Today, Web3 cybersecurity firm Beosin reported an update on the August 27 hack of Balancer. According to the latest estimate, the protocol, which offers a self-balancing portfolio for crypto users, lost nearly $2.1 million to the exploit of the vulnerability, which was first reported by the project’s team on August 22.
Two days ago, Beosin detected multiple flashloan attacks on the protocol that caused $870,000 in initial damage. Flashloan attacks, which allow attackers to borrow significant amounts of money without collateral and manipulate cryptocurrency prices for profit, exploited the vulnerability in the Balancer protocol despite the team’s efforts to mitigate the risks.
Shortly after the vulnerability was detected, Balancer’s developers managed to reduce the amount of unsecured TVL (the total value locked in the protocol) to less than 1%.
On August 25, when the malicious actor still failed to perform an attack, Balancer’s team shared a new update with its X community (formerly Twitter) claiming that "over 99.7% of the liquidity that was originally considered vulnerable is now SAFE."
According to Balancer’s calculations, the remaining amount of TVL accounted for nearly $565,199. The team urged users of the vulnerable liquidity pools to withdraw their funds as soon as possible.

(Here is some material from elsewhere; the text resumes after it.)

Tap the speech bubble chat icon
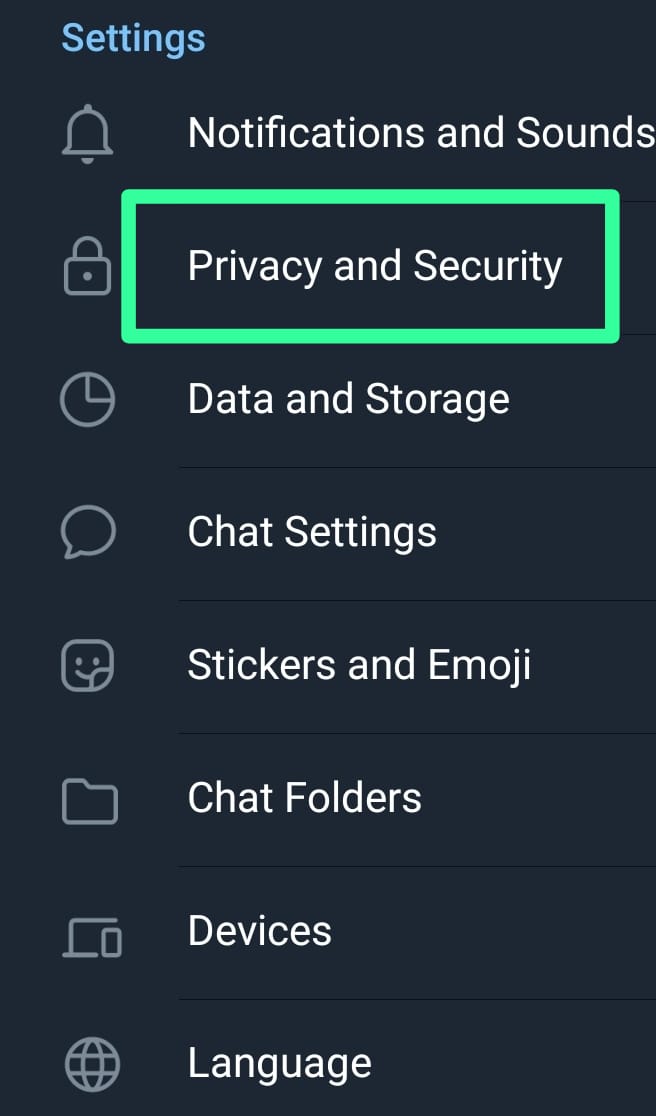The height and width of the screenshot is (1116, 656). pyautogui.click(x=88, y=532)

Unfortunately, securing the vulnerable assets presented some challenges, and within two days Balancer was exploited. It is also clear that there is a discrepancy in the amount of finances reported by Beosin and Balancer. Unless Beosin’s cybersecurity analysts made a mistake, either the attack also affected pools that were supposed to be secured, or Balancer did not provide accurate statistics.
Another on-chain analytics firm, PeckShield, also reported losses of more than $2.1 million. PeckShiled acknowledged that Balancer "did a great job in alerting the community to remove liquidity from affected vaults," but the cybersecurity specialists believe that "the original estimate of 'only 0.08% of total TVL ($565,199) remains at risk' seems to be seriously miscalculated."
PeckShield shared with its X followers four wallet addresses used in the theft of DAI and staked FTM (sFTMX) tokens from Balancer’s pools. The wallet with the largest loot received DAI worth nearly $979,000 at press time. Others received DAI worth $218,000 and $595,000, respectively, while the loot in sFTMX amounted to $303,000.
To help its customers withdraw their money from the affected pools, Balancer posted detailed instructions on its official website. The team warned its users about the possible need "to withdraw several times if they are liquidity providers in a pool with nested pool tokens."
Interestingly, fraudsters had already exploited the news about the vulnerability in Balancer before the attack. After the team disclosed the technical issue, malicious actors used fake accounts to impersonate the protocol’s X profile and promote phishing links to redirect crypto users to "a compensatory BAL [the Balancer token] distribution."
Now that Balancer has indeed been hacked, its users should be particularly vigilant to avoid interactions with any websites promising financial compensation from the protocol.